The jury found that the defendant’s failure to require the
plaintiff’s middle initial when running the check and failing to notice the discrepancy
between its own criminal and credit checks could be negligent and willful violations
of the Act. The court also found
sufficient evidence of economic and emotional harm. The jury initially returned punitive damages
of $300,000, but the trial court reduced those to $150,000.
The Sixth Circuit agreed that there was sufficient evidence
of negligence in this case. The Fair
Credit Reporting Act at “15 U.S.C. § 1681e(b) mandates that CRAs “follow
reasonable procedures to assure maximum possible accuracy of the information
concerning the individual about whom the report relates.” In this case, the evidence showed that David
Smith is an extremely common name, with over 125,000 such individuals living in
the U.S. alone.

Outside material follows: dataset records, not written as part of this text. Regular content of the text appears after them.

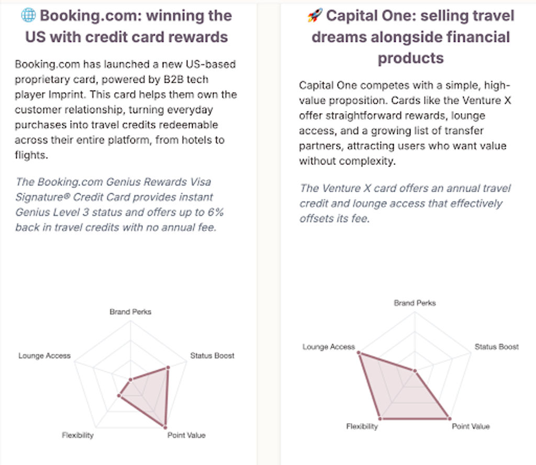Click the italic Venture X annual travel credit note
Viewport: 536px width, 465px height.
405,203
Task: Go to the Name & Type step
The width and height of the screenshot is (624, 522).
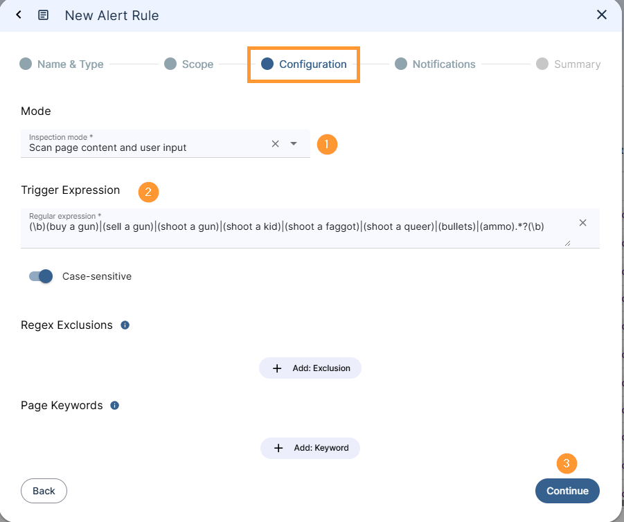Action: coord(62,64)
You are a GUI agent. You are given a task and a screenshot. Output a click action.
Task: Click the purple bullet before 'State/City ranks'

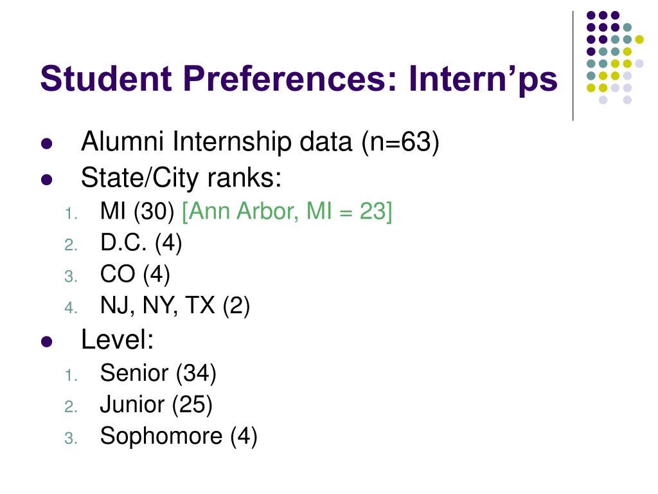[x=47, y=180]
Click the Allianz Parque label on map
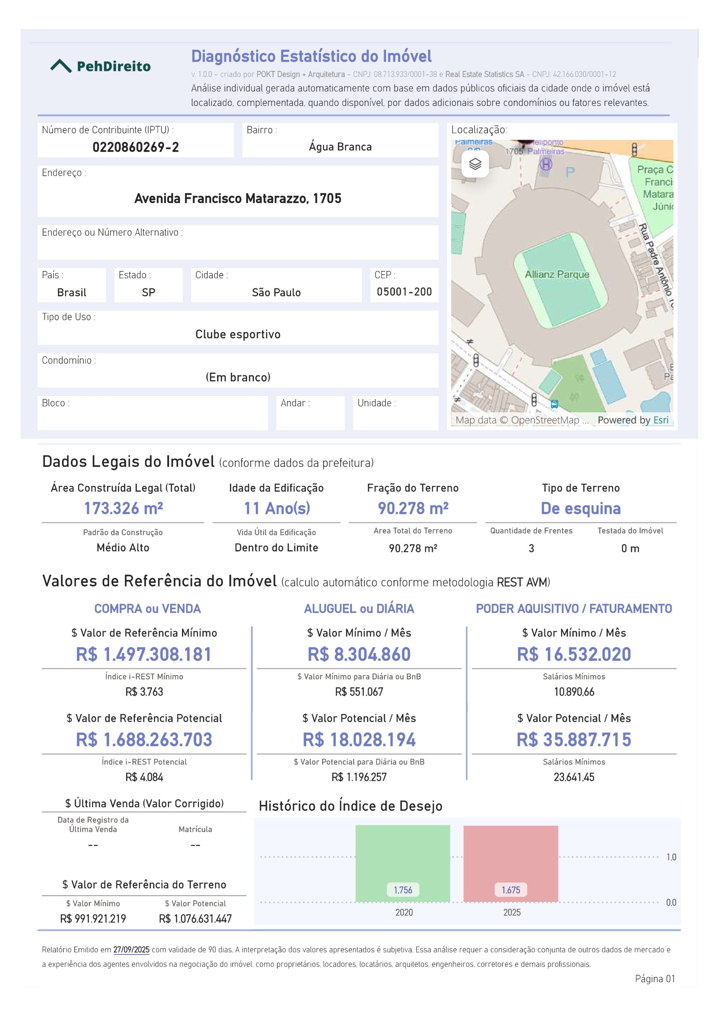Viewport: 718px width, 1016px height. (557, 274)
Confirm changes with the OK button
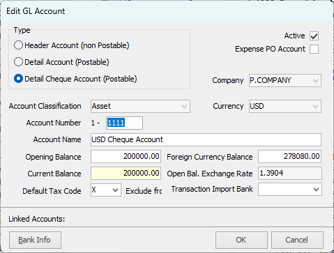This screenshot has width=334, height=253. [241, 240]
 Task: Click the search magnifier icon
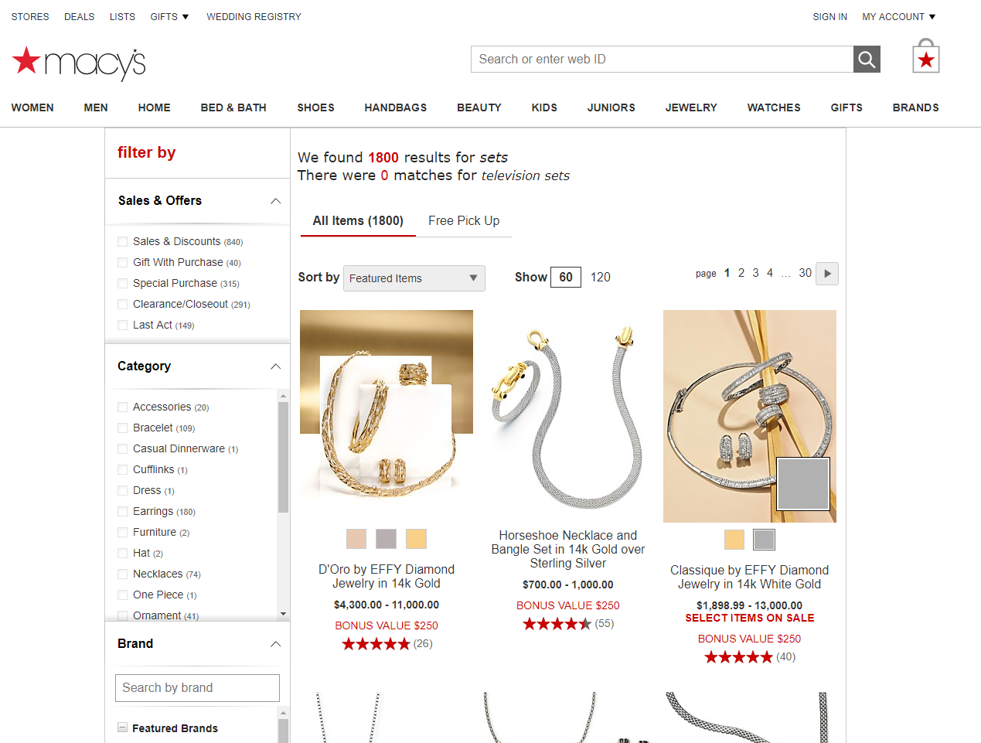tap(867, 60)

A prudent agency when
confronted with an extremely common name should have required a middle name to
improve the accuracy of its results.
Indeed, the defendant had a field to insert a middle name, but did not
make it mandatory.
There was also some evidence of negligence from the fact
that the Equifax credit report identified David A. Smith and the criminal record
referred to David Oscar Smith.
A failure to cross-reference such information, standing
alone, might not have any bearing on whether a CRA’s actions were reasonable. . . . In this case, however, the fact that
Lexis possessed a report with Smith’s middle initial serves as additional
evidence supporting the jury’s finding as to negligence.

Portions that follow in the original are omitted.